Cindy carries in rocks from outside. I know when she's "caught" one, because she talks all the way in. She brings it in, gently drops it on the floor, then taps it and walks around it talking all the while. Her discourse to the rock isn't your usual prrrts and mews --- she spouts off complete sentences. Then again, she talks to the litter box before, during, and after using it.


----------



## paperbacknovel (Jun 9, 2010)

Coda goes absolutely WILD for milk jug rings. She flips out when she hears us open a new gallon of milk, chattering and mewing and "walking" several steps with her front paws high in the air.

Allegro likes to chew all paper, especially cardboard.
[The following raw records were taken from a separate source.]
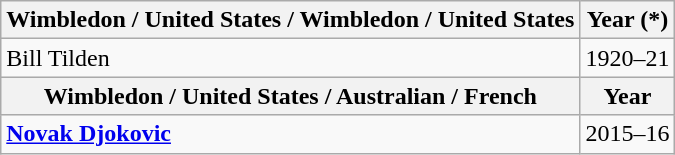
Novak Djokovic [290, 134]
Bill Tilden [290, 58]
Year (*) [628, 20]
Year [628, 96]
Wimbledon / United States / Wimbledon / United States [290, 20]
2015–16 [628, 134]
1920–21 [628, 58]
Wimbledon / United States / Australian / French [290, 96]
Determine the [X, Y] coordinate at the center of the cell enclosing the given text.  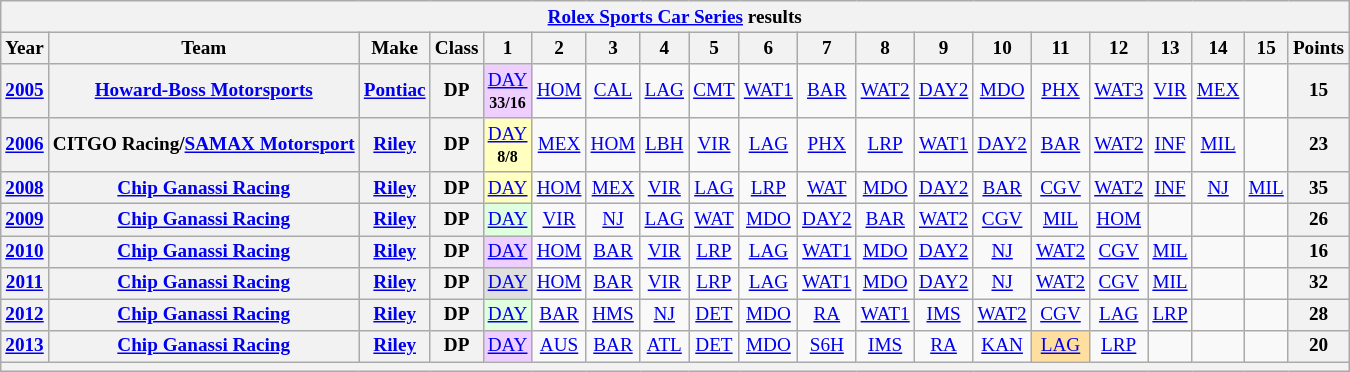
8 [885, 48]
12 [1119, 48]
2005 [25, 91]
2006 [25, 145]
2010 [25, 251]
LBH [664, 145]
14 [1218, 48]
23 [1318, 145]
DAY 8/8 [508, 145]
CMT [714, 91]
16 [1318, 251]
11 [1060, 48]
S6H [828, 346]
ATL [664, 346]
CITGO Racing/SAMAX Motorsport [204, 145]
Team [204, 48]
2008 [25, 188]
6 [768, 48]
5 [714, 48]
Howard-Boss Motorsports [204, 91]
10 [1002, 48]
Pontiac [394, 91]
Make [394, 48]
WAT3 [1119, 91]
Rolex Sports Car Series results [675, 17]
AUS [559, 346]
2013 [25, 346]
9 [944, 48]
Year [25, 48]
3 [613, 48]
1 [508, 48]
2011 [25, 283]
28 [1318, 315]
2 [559, 48]
DAY 33/16 [508, 91]
4 [664, 48]
26 [1318, 220]
20 [1318, 346]
2009 [25, 220]
32 [1318, 283]
7 [828, 48]
13 [1170, 48]
HMS [613, 315]
CAL [613, 91]
Class [456, 48]
2012 [25, 315]
Points [1318, 48]
KAN [1002, 346]
35 [1318, 188]
Capture the cell that displays the provided text and extract its (X, Y) central coordinate. 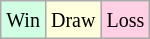
Loss (126, 20)
Win (24, 20)
Draw (72, 20)
Return [x, y] of the center of cell containing provided text 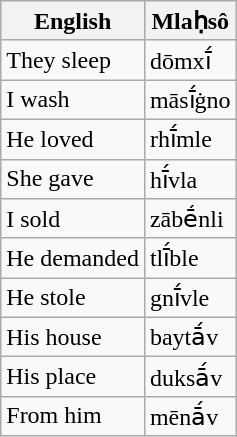
From him [73, 416]
baytā́v [190, 337]
gnī́vle [190, 298]
He demanded [73, 258]
His place [73, 377]
They sleep [73, 60]
hī́vla [190, 179]
duksā́v [190, 377]
His house [73, 337]
I wash [73, 100]
tlī́ble [190, 258]
He stole [73, 298]
Mlaḥsô [190, 21]
rhī́mle [190, 139]
mēnā́v [190, 416]
māsī́ġno [190, 100]
She gave [73, 179]
English [73, 21]
He loved [73, 139]
I sold [73, 219]
zābḗnli [190, 219]
dōmxī́ [190, 60]
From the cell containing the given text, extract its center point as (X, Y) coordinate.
He doesn't ingest it--he just chews it apart into little pieces. 

Lately, Forte has been really into my 24-pack box of Diet Coke cans that I keep on the kitchen floor by the fridge. He rips apart the box and reaches inside with his paws to knock the cans out on the ground. I had to move the box into the pantry.

Oh, and my hubby just got an Xbox, and both Coda and Allegro are FASCINATED with the moving things on the screen. They sit up on the TV stand and try to bat at moving objects with their paw and follow them off the screen! What's weird is that they've never done this when my husband played with his PS2 or while watching a movie!


----------



## russianxx (Nov 13, 2010)

CataholicsAnonymous said:


> Then again, she talks to the litter box before, during, and after using it.


That's funny and adorable! I love that she brings rocks in too, so unusual. That's soo cute!!!


----------



## beamjoy (Nov 6, 2010)

russianxx said:


> That's funny and adorable! I love that she brings rocks in too, so unusual. That's soo cute!!!


My parents used to have a dog that would "rescue" rocks, leaves, sticks, etc. from the lake. There was one time they were walking her in the woods. There were two turtles who were in the act of procreation, we'll say. Sadie gently picked up the boy turtle, set him down on the opposite side of the trail, and continued on.

She was a Rottweiler. You know, the kind of dog that's supposed to kill everything on sight?  My parents' two Rottweilers were two of the sweetest dogs I've ever known.

Sorry to put dogs into a cat discussion. Carry on.


----------



## saitenyo (Nov 28, 2010)

beamjoy said:


> Don't ask, don't tell.
> 
> You know the ring that comes off a gallon of milk when you open it? Fred loves those.
> 
> One day I saw Fred coming downstairs with a Kleenex in his mouth. I didn't think anything of it for a few seconds, then I thought _wait a minute!_ Went upstairs and sure enough...tissues all over the floor. He'd emptied a whole box of them.


Oh geez, Apollo woke me up one morning by repeatedly jumping on and off the bed, and when I got up to see what the chaos was all about, he was batting around one of those little plastic rings, picking it up, and knocking it off the bed over and over again. My cats loooove those things.

And yup, Athena has emptied a box of tissues before. I now keep all tissue boxes as out of reach as possible, for she is merciless to them.


----------



## OwnedByACat (Jan 11, 2008)

Here it's a long plastic tape measure. They haul it all over, with it dragging behind. One of them is obsessed with my socks too.


----------



## beamjoy (Nov 6, 2010)

Right now, Mama Cat is intently ripping the tape off of a box in the corner. I guess that's going to be the flavor of the day.

Last night it was a dead wooly worm in the kitchen. I felt bad for the poor thing, so I distracted the cats from it and gave it a good proper burial in the garbage can.


----------



## Kobster (Feb 1, 2007)

For Sully its cardboard. He loved to reduce a box to tiny bits that clog the vacuum cleaner. For ninja its tissues or paper towels or toilet paper on the roll, the loves to shred it all over the floor. At least it doesn't clog the vacuum though. 

Kobie had a "special" blankie for his, erm, urges. The only other cat that I had that did "that" was a female!


----------